Development of new anti-bacterial agents acting upon underexploited targets and thus evading known mechanisms of resistance is the need of the hour. The highly conserved and distinct bacterial fatty acid biosynthesis pathway (FAS-II), presents a validated and yet relatively underexploited target for drug discovery. FabI and its isoforms (FabL, FabK, FabV and InhA) are essential enoyl-ACP reductases present in several microorganisms. In addition, the components of the FAS-II pathway are distinct from the multi-enzyme FAS-I complex found in mammals. Thus, inhibition of FabI and its isoforms is anticipated to result in broad-spectrum antibacterial activity. Several research groups from industry and academic laboratories have devoted significant efforts to develop effective FabI-targeting antibiotics, which are currently in various stages of clinical development for the treatment of multi-drug resistant bacterial infections. This review summarizes all the natural as well as synthetic inhibitors of gram-positive and gram-negative enoyl ACP reductases (FabI). The knowledge of the reported inhibitors can aid in the development of broad-spectrum antibacterials specifically targeting FabI enzymes from S. aureus, S. epidermidis, B. anthracis, B. cereus, E. coli, P. aeruginosa, P. falciparum and M. tuberculosis.
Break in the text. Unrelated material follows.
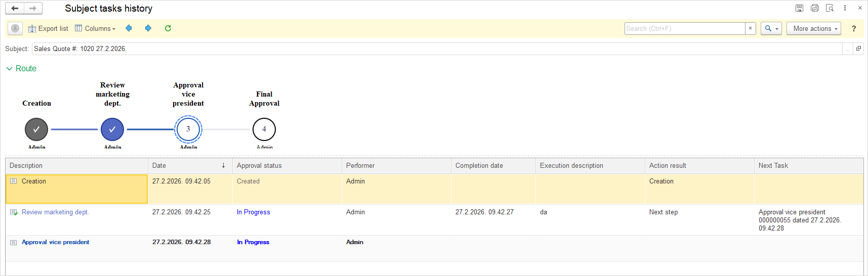Open the search magnifier dropdown
Screen dimensions: 868x276
coord(771,29)
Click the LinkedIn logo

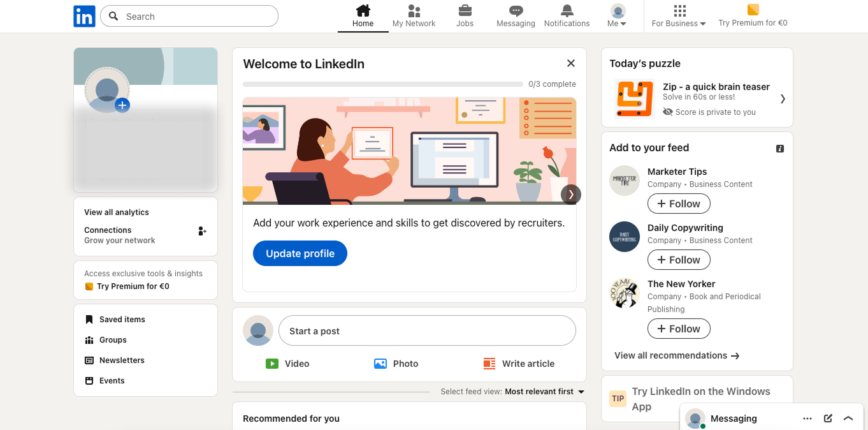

迫切需要开发针对未充分利用的目标的新型抗菌剂，从而规避已知的耐药机制。高度保守且独特的细菌脂肪酸生物合成途径（FAS-II）为药物发现提供了经过验证的但相对开发不足的目标。FabI及其同工型（FabL，FabK，FabV和InhA）是存在于几种微生物中的重要烯醇ACP还原酶。另外，FAS-II途径的成分不同于哺乳动物中发现的多酶FAS-I复合物。因此，预期抑制FabI及其同工型会导致广谱抗菌活性。工业界和学术实验室的几个研究小组已致力于开发有效的FabI靶向抗生素，目前正处于临床发展的各个阶段，以治疗多重耐药细菌感染。这篇综述总结了革兰氏阳性和革兰氏阴性烯酰ACP还原酶（FabI）的所有天然和合成抑制剂。所报道的抑制剂的知识可有助于开发专门针对来自的FabI酶的广谱抗菌剂金黄色葡萄球菌，表皮葡萄球菌，炭疽芽孢杆菌，蜡状芽孢杆菌，大肠杆菌，铜绿假单胞菌，恶性疟原虫和结核分枝杆菌。